China is Arkansas’s fourth-largest foreign trading partner, accounting for $301 million in exports in 2018. Arkansas exported $3.2 billion of agricultural products that year, according to the Office of U.S. Trade Representatives.

Garner said he believes he has good support for his amendment already and expects similar legislation from other General Assembly members to be filed soon.

Sen. Tom Cotton (R-AR) has made comments similar to Garner’s, including referring to COVID-19 as the “Chinese” or “Wuhan” virus, for which he and Trump have received criticism from major news outlets and other politicians. He has cited the same study as Garner, from the University of Southampton and funded by the Bill and Melinda Gates Foundation, which said, in summary, that China could have reduced their cases by up to 95% had social distancing and quarantining measures been enacted there sooner, in his criticism of China.

The U.S. has also been criticized for its handling of the pandemic. In Arkansas, testing capacity has been low throughout the course of the virus’s spread here, calling into question the accuracy of the number of positive cases reported. Trump has personally been criticized by the media and politicians for his slow response to the outbreak in the U.S., as well as his administration’s delegation of supply procurement to states and his own suggestions to citizens to use unproven pharmaceuticals to treat the virus.

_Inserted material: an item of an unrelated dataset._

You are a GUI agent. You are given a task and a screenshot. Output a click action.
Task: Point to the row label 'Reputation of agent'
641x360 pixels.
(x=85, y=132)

“President Trump did move early with the Chinese travel ban, and he formed a task force in January,” Garner said. “Of course hindsight is 20/20, there have probably been mistakes made, but we moved as well as you could have in an unprecedented pandemic. … A few misstatements are a lot different than what the Chinese government did.”

The amendment will be discussed at the Arkansas General Assembly’s fiscal session, which is scheduled to begin Wednesday.